True, to the theme of relationships with lovers was added the theme of relationships with growing children – and here the heroines are overtaken by a complete disaster. In their interactions with teenagers, they reproduce the entire set of parental platitudes, which by definition infuriates them. The series gives them the opportunity to still be alive and funny and cool with each other and those around them; why it forces them to be such sad clowns with their own children is impossible to understand. And again, it’s the women who have it so bad; the fathers behave absolutely normally with their children.

And, of course, clothes. The way the heroines are dressed here can be summed up in about three words – “all the most ridiculous things.” How can women resist aging? Of course, choosing the wildest colors and patterns, the most bulky and extravagant styles and the most uncomfortable shoes. The men here are dressed like men, the teenagers are dressed like teenagers, and only the main characters are wandering through the New York snowstorm in pink coats with fur earmuffs or dragging some kind of crazy train behind them through the snow. At the same time, if 25 years ago in their clothes, hairstyles, makeup there could be – and indeed often arose – negligence, disorder, fun, then at 50+ this is not allowed: only well-groomedness, only perfection. Hair should be styled in elastic waves, the color in front of the eyes can only blur during the moment of truth that has come from a hangover.

All this predetermination and predetermination of the female world in “And Just Like That” arises from a simple and essentially deeply ageist (and sexist) idea: age (female) is something that must be overcome.
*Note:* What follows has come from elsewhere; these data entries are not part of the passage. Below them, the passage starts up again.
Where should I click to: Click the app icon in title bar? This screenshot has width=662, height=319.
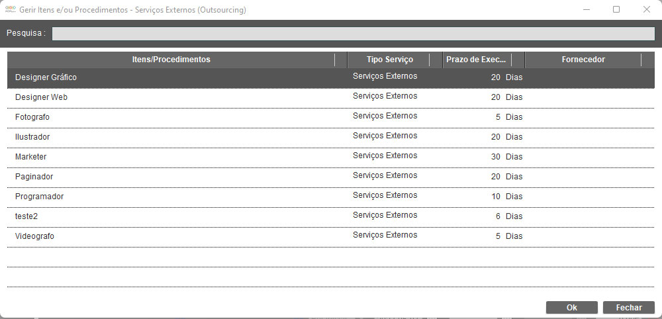10,10
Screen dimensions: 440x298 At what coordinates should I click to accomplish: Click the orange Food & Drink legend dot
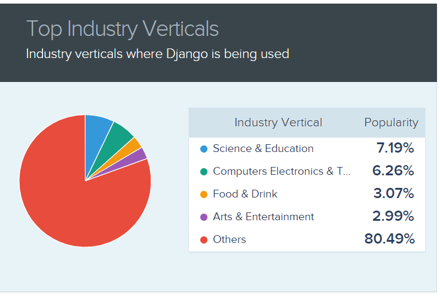(x=204, y=194)
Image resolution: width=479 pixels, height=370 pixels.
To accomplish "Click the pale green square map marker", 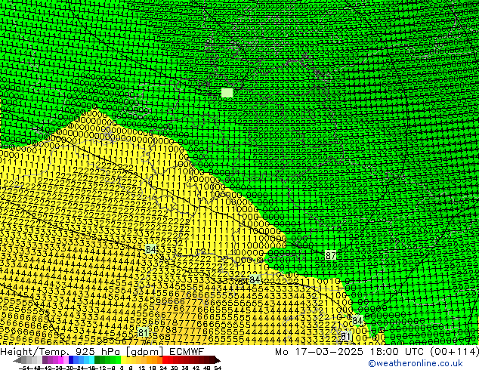I will (227, 93).
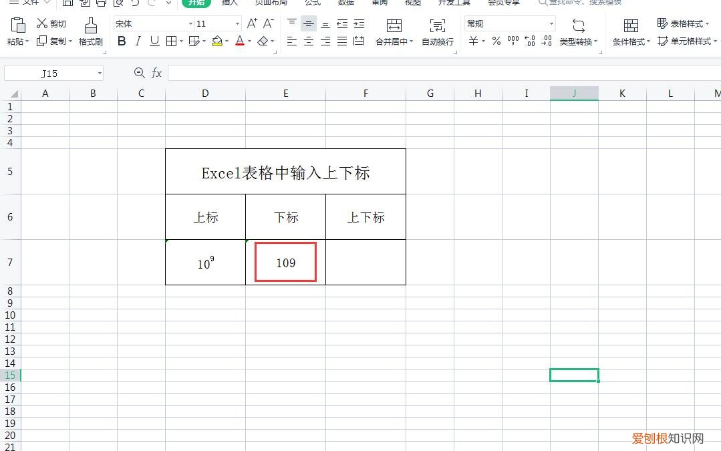Click the increase decimal icon

(529, 42)
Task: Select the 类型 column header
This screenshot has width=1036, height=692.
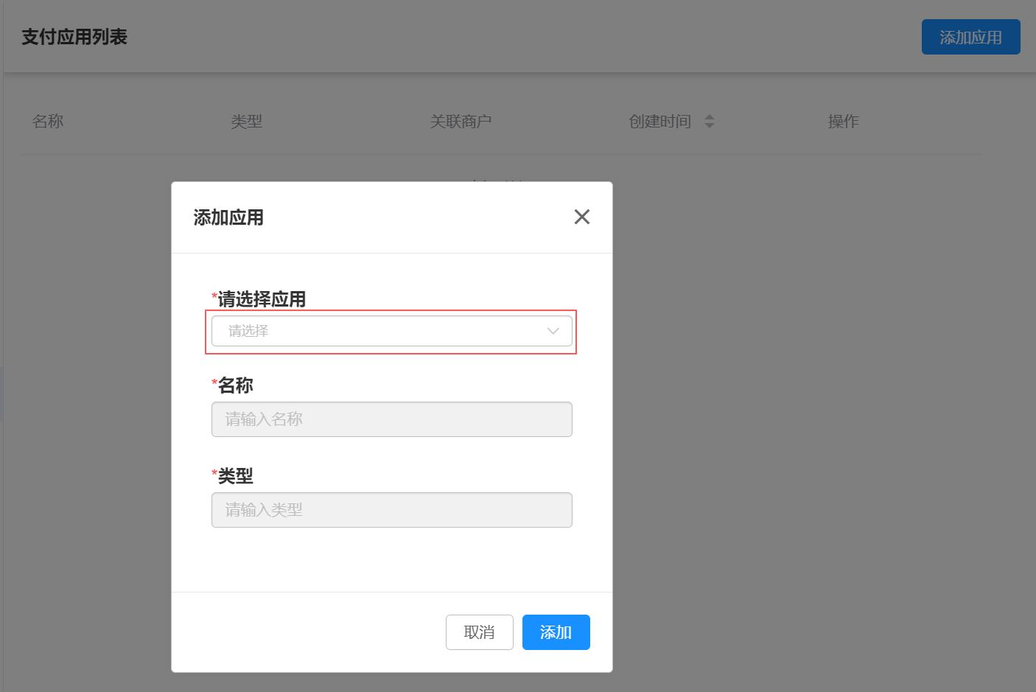Action: tap(247, 121)
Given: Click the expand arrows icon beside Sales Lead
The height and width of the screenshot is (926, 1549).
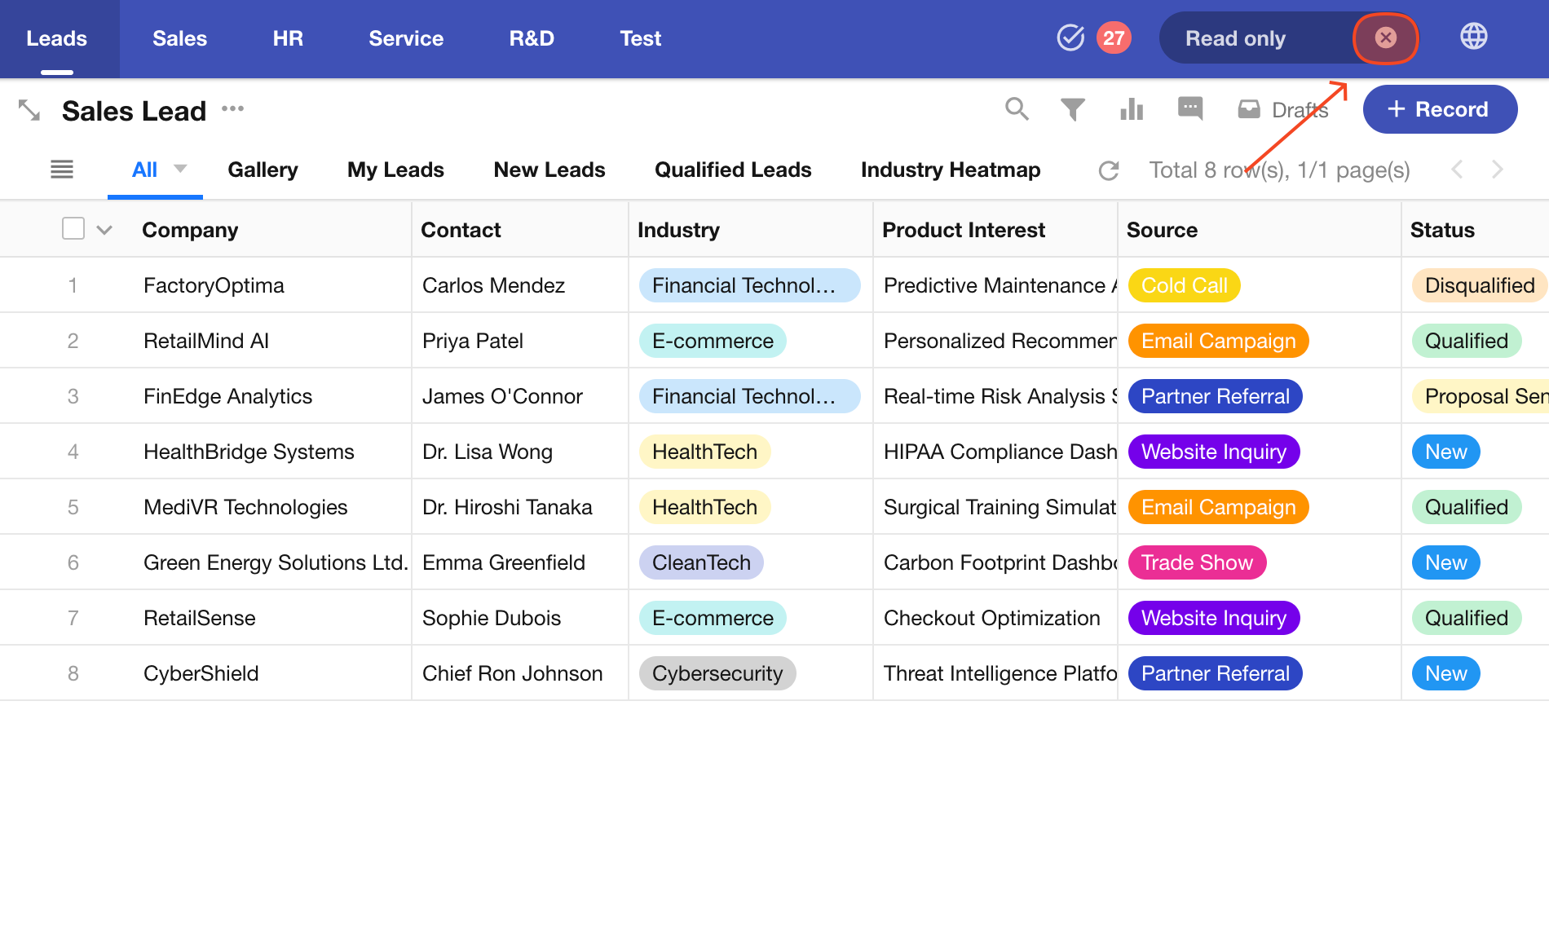Looking at the screenshot, I should tap(29, 110).
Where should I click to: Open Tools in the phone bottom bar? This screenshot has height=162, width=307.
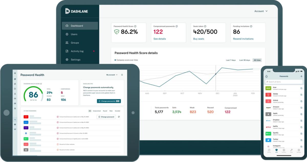pyautogui.click(x=291, y=150)

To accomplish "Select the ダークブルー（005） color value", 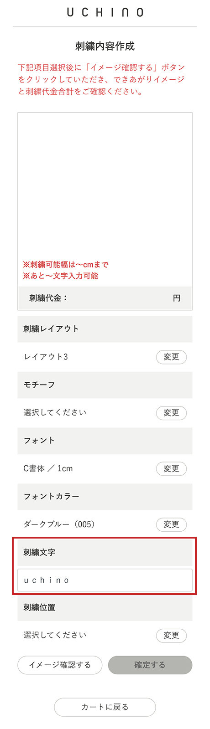I will tap(59, 524).
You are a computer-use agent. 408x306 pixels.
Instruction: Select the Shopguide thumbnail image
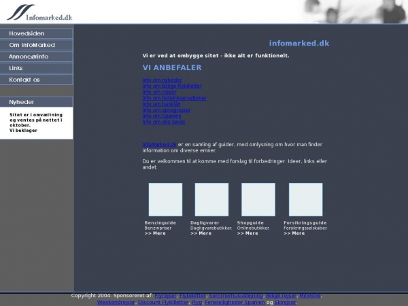pyautogui.click(x=258, y=199)
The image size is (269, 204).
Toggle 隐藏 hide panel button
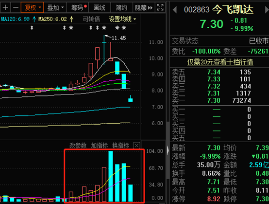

You must constantly strive to make everything available to you that was before, constantly chase after your former self – but as if at a new stage. Real anti-ageism tells us something completely different: aging is a chain of losses and constant adaptation to them. And if you invest in this adaptation, in changing yourself and your life circumstances, and not in maintaining the appearance of youth, then new opportunities, new joys, and new freedoms will arise along this path. Among other things, freedom from the need to always be dressed up and desired. But you don’t have to use it at all.